TASK DETAILS: Copy everything from the line containing "Where should I" down to the end of the material, word for word, leaving out the pictures.

Data entries
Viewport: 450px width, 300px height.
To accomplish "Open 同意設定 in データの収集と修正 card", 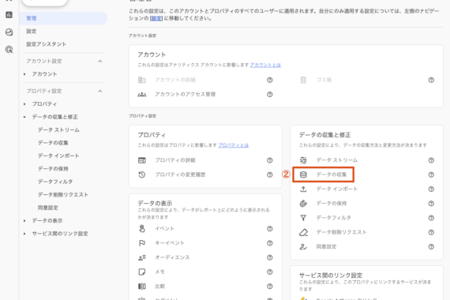I will [326, 246].
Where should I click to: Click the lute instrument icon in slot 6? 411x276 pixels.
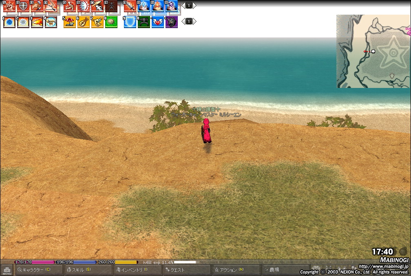pyautogui.click(x=83, y=22)
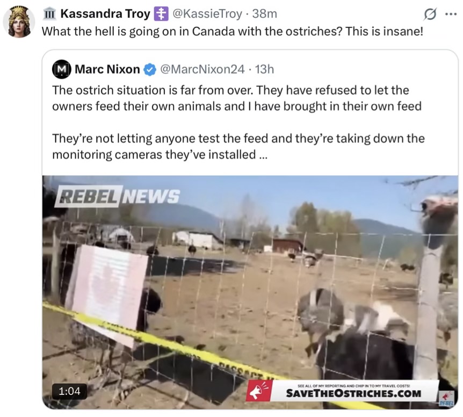The height and width of the screenshot is (417, 463).
Task: Play the ostrich farm video
Action: coord(250,292)
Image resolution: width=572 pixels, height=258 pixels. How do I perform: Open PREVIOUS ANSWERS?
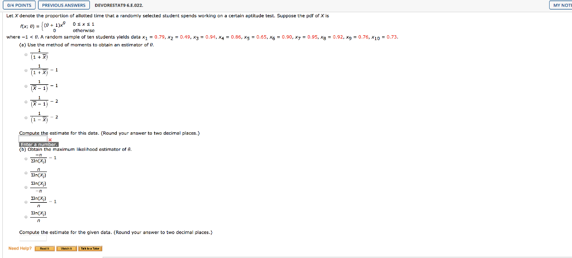64,5
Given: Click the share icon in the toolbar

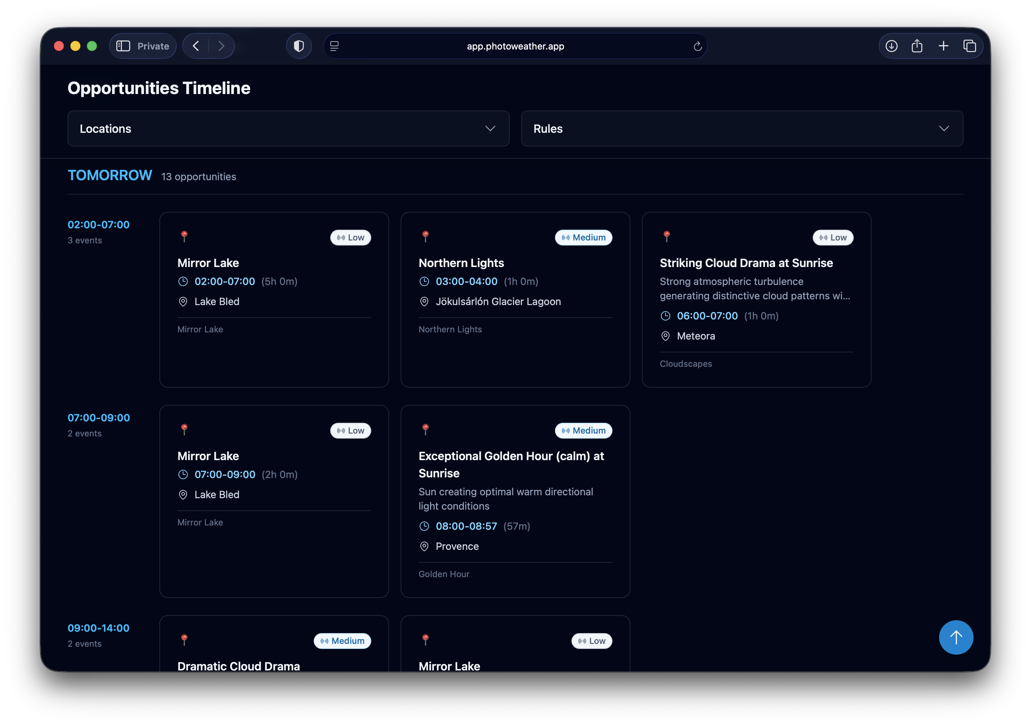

ANSWER:
Where should I click to: Click the lute instrument icon in slot 6? 411x276 pixels.
pyautogui.click(x=83, y=22)
The height and width of the screenshot is (417, 463).
Task: Play the ostrich farm video
Action: coord(250,292)
Image resolution: width=572 pixels, height=258 pixels. How do I perform: Open PREVIOUS ANSWERS?
64,5
Given: Click the share icon in the toolbar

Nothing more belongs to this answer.